▶ _What needs to be done_: Your answer should hold each line of the material that contains the word "will".

▶ _Dataset content_:

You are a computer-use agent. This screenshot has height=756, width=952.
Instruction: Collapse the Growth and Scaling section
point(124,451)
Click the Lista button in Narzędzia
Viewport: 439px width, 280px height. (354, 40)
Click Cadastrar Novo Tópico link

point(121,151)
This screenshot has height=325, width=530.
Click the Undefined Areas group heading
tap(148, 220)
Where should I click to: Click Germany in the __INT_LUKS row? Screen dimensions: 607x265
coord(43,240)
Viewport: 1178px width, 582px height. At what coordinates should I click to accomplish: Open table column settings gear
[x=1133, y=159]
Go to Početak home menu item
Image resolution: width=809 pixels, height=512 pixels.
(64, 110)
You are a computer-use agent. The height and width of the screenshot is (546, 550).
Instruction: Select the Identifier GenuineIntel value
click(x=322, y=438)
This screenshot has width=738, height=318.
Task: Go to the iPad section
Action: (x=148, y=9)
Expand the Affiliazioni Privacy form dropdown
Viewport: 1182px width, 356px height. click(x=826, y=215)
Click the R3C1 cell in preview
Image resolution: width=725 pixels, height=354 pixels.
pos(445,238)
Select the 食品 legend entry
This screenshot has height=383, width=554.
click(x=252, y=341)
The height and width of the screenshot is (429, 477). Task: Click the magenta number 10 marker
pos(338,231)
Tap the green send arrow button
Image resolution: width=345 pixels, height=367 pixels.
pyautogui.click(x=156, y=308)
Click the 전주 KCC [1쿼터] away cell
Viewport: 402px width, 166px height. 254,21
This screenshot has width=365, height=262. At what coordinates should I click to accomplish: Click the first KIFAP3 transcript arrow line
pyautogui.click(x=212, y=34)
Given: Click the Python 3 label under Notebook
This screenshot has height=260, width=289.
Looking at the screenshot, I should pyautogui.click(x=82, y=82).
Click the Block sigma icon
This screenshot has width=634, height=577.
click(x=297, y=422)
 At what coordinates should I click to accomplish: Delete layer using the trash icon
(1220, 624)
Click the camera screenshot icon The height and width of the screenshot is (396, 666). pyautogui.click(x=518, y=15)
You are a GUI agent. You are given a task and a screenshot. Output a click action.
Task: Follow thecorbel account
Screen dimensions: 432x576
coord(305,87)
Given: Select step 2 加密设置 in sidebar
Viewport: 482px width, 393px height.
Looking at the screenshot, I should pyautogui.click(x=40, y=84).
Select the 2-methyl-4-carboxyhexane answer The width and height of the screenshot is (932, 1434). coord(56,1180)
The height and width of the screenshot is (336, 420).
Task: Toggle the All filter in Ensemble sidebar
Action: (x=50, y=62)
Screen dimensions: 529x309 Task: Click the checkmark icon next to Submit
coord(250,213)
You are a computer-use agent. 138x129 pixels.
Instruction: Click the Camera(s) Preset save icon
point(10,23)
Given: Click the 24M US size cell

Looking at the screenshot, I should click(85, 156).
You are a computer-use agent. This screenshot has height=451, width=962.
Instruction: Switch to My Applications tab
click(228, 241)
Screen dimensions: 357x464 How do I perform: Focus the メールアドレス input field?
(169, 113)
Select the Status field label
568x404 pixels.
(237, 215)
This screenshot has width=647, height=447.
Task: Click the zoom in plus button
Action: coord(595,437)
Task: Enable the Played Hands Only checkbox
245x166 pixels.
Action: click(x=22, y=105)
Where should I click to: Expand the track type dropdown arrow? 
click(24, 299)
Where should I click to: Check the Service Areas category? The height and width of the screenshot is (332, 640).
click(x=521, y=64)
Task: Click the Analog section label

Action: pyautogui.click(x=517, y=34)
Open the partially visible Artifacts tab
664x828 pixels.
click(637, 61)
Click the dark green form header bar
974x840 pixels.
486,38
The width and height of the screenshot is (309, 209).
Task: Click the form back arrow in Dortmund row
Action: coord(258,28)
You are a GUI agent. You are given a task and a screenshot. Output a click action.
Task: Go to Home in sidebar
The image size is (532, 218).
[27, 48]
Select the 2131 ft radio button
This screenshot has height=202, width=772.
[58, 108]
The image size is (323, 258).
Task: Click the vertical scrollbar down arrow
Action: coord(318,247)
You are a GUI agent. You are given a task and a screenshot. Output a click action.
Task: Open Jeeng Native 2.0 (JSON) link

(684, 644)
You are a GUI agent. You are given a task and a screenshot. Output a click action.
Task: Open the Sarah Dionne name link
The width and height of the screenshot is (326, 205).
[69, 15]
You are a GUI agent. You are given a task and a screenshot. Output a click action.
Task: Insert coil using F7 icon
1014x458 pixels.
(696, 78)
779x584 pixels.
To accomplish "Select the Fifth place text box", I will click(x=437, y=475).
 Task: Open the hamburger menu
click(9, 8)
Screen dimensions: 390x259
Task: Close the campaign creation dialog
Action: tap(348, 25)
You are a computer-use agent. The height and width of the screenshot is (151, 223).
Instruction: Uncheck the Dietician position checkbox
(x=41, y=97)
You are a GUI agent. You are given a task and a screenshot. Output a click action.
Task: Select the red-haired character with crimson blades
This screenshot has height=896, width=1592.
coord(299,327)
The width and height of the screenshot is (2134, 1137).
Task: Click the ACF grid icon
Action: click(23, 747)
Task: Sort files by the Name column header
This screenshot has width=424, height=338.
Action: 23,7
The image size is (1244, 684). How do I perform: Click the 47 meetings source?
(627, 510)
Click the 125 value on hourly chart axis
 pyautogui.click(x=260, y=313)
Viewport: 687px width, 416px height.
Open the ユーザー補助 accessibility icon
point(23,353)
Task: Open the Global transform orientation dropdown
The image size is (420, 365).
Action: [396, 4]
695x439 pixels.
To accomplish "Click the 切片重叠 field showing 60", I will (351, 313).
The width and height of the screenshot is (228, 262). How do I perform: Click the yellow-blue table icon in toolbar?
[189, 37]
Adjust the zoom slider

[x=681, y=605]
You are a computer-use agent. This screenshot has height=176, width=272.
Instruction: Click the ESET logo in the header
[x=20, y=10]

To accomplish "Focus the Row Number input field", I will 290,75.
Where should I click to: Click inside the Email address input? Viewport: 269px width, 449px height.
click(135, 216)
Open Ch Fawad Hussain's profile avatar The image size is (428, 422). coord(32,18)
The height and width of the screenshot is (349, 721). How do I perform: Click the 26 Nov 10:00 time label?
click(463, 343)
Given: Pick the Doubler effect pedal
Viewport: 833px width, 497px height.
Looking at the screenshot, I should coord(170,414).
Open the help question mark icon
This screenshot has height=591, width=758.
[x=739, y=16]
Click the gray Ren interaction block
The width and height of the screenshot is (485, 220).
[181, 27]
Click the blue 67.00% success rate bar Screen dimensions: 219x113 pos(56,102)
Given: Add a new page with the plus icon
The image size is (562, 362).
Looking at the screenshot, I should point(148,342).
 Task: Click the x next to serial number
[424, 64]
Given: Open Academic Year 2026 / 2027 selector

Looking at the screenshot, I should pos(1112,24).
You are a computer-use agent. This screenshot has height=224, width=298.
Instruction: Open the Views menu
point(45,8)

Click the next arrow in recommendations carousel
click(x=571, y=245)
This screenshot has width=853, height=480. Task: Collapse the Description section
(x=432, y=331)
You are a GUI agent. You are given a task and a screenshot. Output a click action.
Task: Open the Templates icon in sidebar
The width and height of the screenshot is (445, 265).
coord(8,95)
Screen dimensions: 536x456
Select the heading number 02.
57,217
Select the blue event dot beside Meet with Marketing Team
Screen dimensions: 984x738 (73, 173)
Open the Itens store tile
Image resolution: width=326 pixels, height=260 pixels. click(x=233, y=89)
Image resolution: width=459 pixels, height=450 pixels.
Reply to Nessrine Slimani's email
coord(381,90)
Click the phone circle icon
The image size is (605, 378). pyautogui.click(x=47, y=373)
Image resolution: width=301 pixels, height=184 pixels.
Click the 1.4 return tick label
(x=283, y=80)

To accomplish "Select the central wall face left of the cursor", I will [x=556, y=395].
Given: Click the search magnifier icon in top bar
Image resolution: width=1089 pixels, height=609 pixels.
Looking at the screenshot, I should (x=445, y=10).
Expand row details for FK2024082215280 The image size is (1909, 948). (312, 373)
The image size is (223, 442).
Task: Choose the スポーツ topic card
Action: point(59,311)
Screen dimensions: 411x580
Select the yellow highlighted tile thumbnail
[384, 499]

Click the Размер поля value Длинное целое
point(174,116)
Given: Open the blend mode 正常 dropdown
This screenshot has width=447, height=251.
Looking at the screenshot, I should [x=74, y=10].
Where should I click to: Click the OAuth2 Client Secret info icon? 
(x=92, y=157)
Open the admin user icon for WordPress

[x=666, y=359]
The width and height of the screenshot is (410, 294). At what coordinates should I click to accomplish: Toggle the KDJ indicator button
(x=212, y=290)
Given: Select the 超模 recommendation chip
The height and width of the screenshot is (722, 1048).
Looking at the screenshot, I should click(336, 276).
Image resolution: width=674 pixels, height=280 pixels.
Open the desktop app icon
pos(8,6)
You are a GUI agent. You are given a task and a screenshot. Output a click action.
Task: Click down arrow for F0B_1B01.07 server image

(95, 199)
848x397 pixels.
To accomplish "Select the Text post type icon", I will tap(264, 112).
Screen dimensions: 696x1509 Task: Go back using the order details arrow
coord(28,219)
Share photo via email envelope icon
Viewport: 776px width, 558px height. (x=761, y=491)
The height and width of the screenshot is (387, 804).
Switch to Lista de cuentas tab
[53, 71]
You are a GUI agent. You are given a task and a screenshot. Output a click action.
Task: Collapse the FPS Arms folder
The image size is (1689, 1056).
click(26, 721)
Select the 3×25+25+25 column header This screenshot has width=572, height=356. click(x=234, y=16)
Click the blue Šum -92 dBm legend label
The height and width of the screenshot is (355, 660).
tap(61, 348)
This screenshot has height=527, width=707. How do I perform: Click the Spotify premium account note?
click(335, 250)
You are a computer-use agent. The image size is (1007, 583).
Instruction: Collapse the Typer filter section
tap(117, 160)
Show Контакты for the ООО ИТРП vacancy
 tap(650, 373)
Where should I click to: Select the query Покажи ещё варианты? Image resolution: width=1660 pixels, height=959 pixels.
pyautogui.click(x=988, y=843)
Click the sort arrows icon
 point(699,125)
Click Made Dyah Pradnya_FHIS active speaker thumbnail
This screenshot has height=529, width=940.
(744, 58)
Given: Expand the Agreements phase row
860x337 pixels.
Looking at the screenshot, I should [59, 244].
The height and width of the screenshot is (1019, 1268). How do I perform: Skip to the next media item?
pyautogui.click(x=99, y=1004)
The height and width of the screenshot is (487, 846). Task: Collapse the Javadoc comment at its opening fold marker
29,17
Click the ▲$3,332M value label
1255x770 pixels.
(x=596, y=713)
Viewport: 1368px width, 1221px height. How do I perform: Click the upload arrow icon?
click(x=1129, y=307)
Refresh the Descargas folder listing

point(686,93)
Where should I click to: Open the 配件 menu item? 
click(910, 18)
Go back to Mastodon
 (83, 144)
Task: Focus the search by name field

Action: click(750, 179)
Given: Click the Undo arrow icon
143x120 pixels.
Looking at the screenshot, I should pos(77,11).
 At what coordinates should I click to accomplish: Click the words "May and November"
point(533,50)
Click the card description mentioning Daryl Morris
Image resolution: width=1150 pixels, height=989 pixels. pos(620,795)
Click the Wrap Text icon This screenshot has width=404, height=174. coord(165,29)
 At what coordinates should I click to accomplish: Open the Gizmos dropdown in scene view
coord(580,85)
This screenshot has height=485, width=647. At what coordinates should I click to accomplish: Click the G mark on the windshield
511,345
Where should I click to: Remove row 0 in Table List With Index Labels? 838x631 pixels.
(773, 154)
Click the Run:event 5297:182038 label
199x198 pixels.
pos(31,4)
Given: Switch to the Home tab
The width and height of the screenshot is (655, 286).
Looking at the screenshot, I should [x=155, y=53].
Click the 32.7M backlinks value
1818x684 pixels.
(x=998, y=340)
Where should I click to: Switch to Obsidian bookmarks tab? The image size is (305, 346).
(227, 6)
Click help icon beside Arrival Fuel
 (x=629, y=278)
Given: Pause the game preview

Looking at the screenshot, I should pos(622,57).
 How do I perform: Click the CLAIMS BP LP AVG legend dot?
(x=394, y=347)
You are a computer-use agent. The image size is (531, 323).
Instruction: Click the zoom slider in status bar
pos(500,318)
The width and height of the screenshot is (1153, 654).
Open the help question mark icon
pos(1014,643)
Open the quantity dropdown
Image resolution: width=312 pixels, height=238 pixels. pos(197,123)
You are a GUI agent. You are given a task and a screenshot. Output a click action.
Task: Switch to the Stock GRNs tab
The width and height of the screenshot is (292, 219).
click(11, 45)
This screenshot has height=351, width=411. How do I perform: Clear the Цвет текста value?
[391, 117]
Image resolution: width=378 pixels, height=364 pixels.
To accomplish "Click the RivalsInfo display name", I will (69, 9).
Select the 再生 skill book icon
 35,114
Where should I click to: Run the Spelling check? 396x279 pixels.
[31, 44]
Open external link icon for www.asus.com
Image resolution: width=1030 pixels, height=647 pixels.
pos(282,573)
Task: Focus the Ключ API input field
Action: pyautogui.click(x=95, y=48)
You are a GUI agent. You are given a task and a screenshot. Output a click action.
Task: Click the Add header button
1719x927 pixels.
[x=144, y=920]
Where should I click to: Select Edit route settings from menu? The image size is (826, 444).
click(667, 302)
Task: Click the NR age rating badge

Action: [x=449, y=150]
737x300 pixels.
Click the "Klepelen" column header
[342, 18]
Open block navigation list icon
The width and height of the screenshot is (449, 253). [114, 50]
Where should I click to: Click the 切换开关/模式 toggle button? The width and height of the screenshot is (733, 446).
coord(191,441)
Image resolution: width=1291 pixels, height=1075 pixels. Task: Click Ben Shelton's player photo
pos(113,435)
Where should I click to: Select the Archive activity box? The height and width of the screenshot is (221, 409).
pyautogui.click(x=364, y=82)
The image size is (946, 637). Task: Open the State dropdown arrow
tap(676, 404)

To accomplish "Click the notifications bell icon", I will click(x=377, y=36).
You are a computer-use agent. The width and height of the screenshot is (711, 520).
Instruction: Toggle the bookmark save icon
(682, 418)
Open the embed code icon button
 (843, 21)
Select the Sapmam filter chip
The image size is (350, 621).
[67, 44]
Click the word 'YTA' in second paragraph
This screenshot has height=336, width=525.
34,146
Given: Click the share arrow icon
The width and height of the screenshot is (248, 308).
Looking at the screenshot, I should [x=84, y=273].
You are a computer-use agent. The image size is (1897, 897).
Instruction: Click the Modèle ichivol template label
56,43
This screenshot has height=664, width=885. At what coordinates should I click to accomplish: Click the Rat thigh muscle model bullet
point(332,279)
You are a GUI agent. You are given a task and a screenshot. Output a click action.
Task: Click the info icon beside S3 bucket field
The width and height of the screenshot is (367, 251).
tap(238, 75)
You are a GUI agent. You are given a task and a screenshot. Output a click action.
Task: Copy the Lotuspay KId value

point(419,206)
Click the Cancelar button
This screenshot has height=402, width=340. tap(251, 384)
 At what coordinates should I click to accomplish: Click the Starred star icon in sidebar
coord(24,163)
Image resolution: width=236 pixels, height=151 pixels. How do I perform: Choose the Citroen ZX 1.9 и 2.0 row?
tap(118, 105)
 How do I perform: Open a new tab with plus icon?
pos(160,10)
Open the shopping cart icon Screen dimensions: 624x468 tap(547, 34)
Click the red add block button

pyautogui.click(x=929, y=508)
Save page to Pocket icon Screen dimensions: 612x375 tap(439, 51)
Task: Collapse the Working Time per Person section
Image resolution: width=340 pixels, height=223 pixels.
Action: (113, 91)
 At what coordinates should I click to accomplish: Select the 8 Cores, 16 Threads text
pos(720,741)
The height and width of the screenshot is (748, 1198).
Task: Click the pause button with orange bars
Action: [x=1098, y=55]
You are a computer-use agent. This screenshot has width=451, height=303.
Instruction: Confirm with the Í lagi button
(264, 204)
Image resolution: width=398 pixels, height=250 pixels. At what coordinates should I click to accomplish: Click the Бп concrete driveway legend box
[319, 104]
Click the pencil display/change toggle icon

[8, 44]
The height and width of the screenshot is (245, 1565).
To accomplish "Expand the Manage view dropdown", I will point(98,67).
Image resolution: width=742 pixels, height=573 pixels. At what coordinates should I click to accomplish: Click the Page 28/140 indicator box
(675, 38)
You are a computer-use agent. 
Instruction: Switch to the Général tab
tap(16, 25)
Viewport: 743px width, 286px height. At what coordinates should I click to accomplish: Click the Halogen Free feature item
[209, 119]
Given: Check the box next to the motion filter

▶ _Solved problem_:
To accomplish "Select the Fifth place text box", I will click(x=437, y=475).
To accomplish "Click the 切片重叠 field showing 60", I will (351, 313).
To accomplish "Focus the Row Number input field", I will 290,75.
To accomplish "Select the central wall face left of the cursor", I will [x=556, y=395].
To accomplish "Select the Text post type icon", I will tap(264, 112).
To accomplish "Click the RivalsInfo display name", I will (69, 9).
To accomplish "Click the notifications bell icon", I will click(x=377, y=36).
To accomplish "Expand the Manage view dropdown", I will point(98,67).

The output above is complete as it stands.